Unlike sports where the primary goal is to defeat an opponent or to set a record, a traditional martial art does not emphasize competition with others. The primary goal of Traditional Taekwon-Do is to build: to help each student develop physically and mentally to his or her full potential.
The black belt is not actually the goal. The belt is simply an external symbol of internal growth. Goals for all students include the development of courtesy, integrity, perseverance, self-control, self-confidence and self-defense skills.
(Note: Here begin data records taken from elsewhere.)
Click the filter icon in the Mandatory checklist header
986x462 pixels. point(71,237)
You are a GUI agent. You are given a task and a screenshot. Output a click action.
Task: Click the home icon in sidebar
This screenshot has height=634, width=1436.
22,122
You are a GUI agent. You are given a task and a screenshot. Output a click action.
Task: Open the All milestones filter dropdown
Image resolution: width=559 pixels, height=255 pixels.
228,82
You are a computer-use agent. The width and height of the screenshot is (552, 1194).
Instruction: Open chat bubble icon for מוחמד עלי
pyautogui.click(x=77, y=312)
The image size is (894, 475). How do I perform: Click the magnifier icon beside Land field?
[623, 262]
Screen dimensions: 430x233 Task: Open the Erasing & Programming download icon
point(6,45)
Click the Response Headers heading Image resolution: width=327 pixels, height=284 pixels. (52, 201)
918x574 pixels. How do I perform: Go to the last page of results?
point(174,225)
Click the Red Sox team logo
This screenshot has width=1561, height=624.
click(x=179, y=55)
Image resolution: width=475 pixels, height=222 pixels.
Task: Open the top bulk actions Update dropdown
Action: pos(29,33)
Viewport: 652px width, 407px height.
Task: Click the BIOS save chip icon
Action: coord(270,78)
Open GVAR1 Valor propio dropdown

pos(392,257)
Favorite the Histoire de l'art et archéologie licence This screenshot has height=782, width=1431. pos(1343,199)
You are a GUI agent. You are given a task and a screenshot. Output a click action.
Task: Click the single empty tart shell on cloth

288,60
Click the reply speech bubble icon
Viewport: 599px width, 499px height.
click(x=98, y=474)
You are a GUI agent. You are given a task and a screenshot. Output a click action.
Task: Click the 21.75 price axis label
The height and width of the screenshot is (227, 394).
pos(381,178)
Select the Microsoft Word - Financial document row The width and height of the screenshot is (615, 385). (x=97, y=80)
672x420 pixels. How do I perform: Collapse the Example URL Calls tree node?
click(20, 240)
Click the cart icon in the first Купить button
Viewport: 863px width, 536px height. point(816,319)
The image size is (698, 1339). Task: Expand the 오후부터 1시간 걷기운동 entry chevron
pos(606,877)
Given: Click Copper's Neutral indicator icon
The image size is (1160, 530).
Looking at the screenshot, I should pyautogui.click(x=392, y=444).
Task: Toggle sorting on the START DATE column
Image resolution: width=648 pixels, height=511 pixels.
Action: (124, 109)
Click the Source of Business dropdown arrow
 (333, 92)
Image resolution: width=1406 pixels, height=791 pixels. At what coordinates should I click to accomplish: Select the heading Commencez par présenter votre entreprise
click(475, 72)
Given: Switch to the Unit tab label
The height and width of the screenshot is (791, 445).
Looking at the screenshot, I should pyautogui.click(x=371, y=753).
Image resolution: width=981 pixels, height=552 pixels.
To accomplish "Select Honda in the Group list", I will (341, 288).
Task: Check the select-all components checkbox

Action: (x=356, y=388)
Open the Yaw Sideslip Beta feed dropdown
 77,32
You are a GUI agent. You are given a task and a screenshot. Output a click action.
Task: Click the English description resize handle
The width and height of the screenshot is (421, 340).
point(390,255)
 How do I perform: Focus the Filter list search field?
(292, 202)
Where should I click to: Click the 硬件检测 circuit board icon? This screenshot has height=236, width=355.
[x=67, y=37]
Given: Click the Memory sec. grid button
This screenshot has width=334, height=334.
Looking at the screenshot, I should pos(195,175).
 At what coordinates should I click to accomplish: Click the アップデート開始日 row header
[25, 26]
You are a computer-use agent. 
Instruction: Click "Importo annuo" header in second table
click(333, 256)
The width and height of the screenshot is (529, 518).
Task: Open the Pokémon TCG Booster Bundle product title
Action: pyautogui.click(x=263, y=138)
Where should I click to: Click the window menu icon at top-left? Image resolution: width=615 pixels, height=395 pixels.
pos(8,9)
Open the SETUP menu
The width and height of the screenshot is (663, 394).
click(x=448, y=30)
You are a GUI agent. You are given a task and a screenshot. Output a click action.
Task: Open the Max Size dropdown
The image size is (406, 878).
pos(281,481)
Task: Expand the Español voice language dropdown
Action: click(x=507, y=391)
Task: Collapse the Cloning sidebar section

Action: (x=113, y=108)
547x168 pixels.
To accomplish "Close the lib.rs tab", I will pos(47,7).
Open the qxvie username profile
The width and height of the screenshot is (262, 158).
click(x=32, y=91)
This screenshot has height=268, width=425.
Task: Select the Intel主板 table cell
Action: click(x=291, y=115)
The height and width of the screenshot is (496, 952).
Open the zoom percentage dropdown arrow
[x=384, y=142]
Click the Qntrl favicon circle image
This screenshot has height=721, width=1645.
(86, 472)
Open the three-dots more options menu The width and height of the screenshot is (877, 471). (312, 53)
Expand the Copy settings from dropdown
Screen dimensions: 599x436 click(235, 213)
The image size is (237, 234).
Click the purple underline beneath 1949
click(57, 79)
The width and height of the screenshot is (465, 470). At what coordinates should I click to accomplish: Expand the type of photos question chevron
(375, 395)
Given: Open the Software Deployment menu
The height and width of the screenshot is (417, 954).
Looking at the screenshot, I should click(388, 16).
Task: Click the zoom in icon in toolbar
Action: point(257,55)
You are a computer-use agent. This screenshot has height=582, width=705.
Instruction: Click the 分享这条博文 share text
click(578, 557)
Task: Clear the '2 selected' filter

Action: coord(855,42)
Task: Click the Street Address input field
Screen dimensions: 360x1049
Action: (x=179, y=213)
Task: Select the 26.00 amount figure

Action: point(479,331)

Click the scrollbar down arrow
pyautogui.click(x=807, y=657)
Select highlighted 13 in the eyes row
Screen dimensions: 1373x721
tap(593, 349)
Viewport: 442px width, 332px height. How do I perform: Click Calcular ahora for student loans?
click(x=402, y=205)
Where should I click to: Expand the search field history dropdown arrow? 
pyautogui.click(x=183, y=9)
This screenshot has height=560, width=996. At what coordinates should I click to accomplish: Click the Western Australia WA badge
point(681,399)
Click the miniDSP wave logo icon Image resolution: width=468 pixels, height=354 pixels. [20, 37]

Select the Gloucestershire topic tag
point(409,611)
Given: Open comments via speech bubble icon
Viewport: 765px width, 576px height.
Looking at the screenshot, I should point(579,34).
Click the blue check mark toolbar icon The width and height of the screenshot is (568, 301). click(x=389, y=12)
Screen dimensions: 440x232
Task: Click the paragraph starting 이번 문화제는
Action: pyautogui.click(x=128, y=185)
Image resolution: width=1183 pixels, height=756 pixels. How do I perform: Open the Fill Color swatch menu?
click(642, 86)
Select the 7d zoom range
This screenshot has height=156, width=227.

What does Taekwon-do offer?

Through vigorous exercise, Traditional Taekwon-Do develops physical and mental strength and aids in relaxation. The training and exercises involve movement of the entire body, promoting good health, fitness, flexibility and a feeling of well-being. In addition to improving physical fitness and providing the stress-reducing benefits found in aerobics and many sports, Traditional Taekwon-Do also promotes:

  • the development of a strong mind, enabling one to focus and concentrate in all aspects of life,
  • the skill to defend oneself, leading to an overall sense of self-confidence,
  • the ability to work toward and achieve personal goals,
  • the opportunity for family members of disparate ages, with differing athletic abilities, to participate in the same activity.

Who Can Study Taekwon-do?

Men, women and children, young and old, can all study Traditional Taekwon-Do. Each individual works at his/her own level of intensity, appropriate for his/her fitness level. In additional to the vigorous Adult program classes, the IBBCV offers a special preconditioning program for adults who wish to begin their study of Traditional Taekwon-Do in a slower, gentler manner.

Is Taekwon-do safe?

The IBBCV has a strict “non-contact” philosophy. This means that when free sparring is practiced (after the student has developed the requisite control, usually at green belt), it is done without actually striking the practice partner. This was the way of all the traditional martial arts styles, and continues to be the rule in Master Kwon’s federation. In non-contact sparring, blows are stopped just short of the target.Since the target is usually the head in Taekwon-Do, this is important.
Even with the protective headgear worn in many fighting styles, blows to the head are extremely dangerous. (Who wants to risk loosing a tooth or having a permanently crooked nose or even worse?) Contact sparring also leads to a lack of control and less precision in technique. It cultivates feelings of anger between students and often leads to a desire for retaliation in the next sparring match. This type of winning is counterproductive to the more important goals of kindness and self-restraint.

Will Taekwon-do make my child violent?

Traditional Taekwon-Do teaches self-control. Children are taught that the ultimate strength is in being able to resolve conflict without violence. It takes more internal strength to walk away. The exercises in Taekwon-Do release energy in children (which might otherwise be expressed in inappropriate ways) in a positive manner. Being able to yell their loudest and kick a bag their hardest in Taekwon-Do class also helps children to relieve stress in a productive way.
Children learn discipline. They are required to follow the protocols of courtesy and the rules of conduct in the school. They must continually work hard to improve their technique (relative to themselves), and this physical training also helps them to develop mental strength and self-control. The IBBCV continually emphasizes the non-physical tenets of Taekwon-Do to the children: Courtesy, Integrity, Perseverance, Self-Control and Indomitable will. These are the most important lessons to be learned in the do-jang.